Marco Antonio Mendes
Tubarão

Se há uma relação que o surfista e guarda municipal Thiago Nunes, o Jacaré, pode fazer entre o seu esporte favorito e a profissão é que ambos precisam de segurança. É isso mesmo. E não poderia ser diferente. Primeiro, porque as ondas que ele resolve pegar possuem em média três metros de altura; depois, porque trabalha à noite, em um serviço de risco que exige atenção e cuidado.

Jacaré teve lá os seus momentos de glória ao participar de uma competição internacional realizada em Maresias (SP) no último fim de semana. Ele foi selecionado para estar entre os melhores surfistas de tow-in (modalidade do surfe que desafia as ondas gigantes). Ao seu lado, estavam Carlos Burle, Eraldo Gueiros e Rodrigo Resende, somente os tops do tow-in brasileiro.

“Conseguimos passar por duas baterias e eliminamos alguns nomes importantes. Acredito que só pelo fato de eu ter sido chamado para participar valeu a pena”, relata Thiago, que fala na primeira pessoa do plural (nós) porque o esporte é realizado em dupla. Plínio Cruz é o responsável por pilotar um jet-ski e levar o surfista até perto da gigante onda.

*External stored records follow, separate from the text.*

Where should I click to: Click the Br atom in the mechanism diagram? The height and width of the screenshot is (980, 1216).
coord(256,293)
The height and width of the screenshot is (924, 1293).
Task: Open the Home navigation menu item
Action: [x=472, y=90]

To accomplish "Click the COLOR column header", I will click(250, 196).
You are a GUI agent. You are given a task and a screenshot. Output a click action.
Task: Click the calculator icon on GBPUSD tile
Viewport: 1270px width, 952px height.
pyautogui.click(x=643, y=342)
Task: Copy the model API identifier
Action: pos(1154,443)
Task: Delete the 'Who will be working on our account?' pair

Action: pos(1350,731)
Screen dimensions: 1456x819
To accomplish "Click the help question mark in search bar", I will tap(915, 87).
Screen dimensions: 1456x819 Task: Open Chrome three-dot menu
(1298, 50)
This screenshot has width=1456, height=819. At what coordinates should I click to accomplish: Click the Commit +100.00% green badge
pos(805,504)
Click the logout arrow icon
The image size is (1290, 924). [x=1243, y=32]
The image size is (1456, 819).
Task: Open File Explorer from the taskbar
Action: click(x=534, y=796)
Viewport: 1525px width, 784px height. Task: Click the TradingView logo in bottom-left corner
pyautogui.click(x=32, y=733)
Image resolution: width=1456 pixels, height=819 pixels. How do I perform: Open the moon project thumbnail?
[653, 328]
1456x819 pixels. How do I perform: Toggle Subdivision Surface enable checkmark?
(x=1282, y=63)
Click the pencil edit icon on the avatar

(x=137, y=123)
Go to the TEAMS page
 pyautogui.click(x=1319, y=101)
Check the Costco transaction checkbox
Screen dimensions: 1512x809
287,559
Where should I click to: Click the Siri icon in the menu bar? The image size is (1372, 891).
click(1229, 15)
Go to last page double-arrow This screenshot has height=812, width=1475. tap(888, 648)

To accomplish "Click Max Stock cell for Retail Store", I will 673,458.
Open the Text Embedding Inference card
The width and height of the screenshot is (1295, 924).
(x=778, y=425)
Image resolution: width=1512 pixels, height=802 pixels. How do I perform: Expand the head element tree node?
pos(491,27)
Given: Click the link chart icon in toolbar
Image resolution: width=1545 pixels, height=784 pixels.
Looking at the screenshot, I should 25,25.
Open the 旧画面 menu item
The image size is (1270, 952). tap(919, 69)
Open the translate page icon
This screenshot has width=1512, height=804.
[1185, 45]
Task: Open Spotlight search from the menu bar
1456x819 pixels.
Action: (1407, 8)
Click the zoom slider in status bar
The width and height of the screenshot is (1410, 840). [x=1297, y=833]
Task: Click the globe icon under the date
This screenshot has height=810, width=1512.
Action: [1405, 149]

E o trabalho, como fica? Segundo ele, dá muito bem para conciliar a vida de surfista com a de guarda municipal. “Entrar para a guarda municipal foi algo que aconteceu por acaso. Como eu trabalho à noite, dedico-me durante o dia ao surfe. Quando participo de uma competição, todos querem saber como foi o meu desempenho. É muito bom para a guarda poder agregar um profissional-atleta”, acredita.

Para o próximo ano da Red Nose Tow-In Championship, o nome da competição internacional de Maresias, o seu nome está garantido novamente. “É na onda da laje (em Jaguaruna) que tudo acontece durante a semana. Um dia, talvez, poderemos ter este evento internacional por aqui”, sonha.